▶ [Task]:
Beginning at the line that contains "Task: Click the 0 label on the price axis", write out each remaining line of the entries below exactly as it stands.

Data extracted from a collection
+===+
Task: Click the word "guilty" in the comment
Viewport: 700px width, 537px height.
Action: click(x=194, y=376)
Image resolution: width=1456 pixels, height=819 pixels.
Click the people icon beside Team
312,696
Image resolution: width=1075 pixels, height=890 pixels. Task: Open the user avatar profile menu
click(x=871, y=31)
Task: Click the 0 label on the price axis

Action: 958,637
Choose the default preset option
+===+
▶ [Solved problem]:
Task: Click the 0 label on the price axis

Action: 958,637
Choose the default preset option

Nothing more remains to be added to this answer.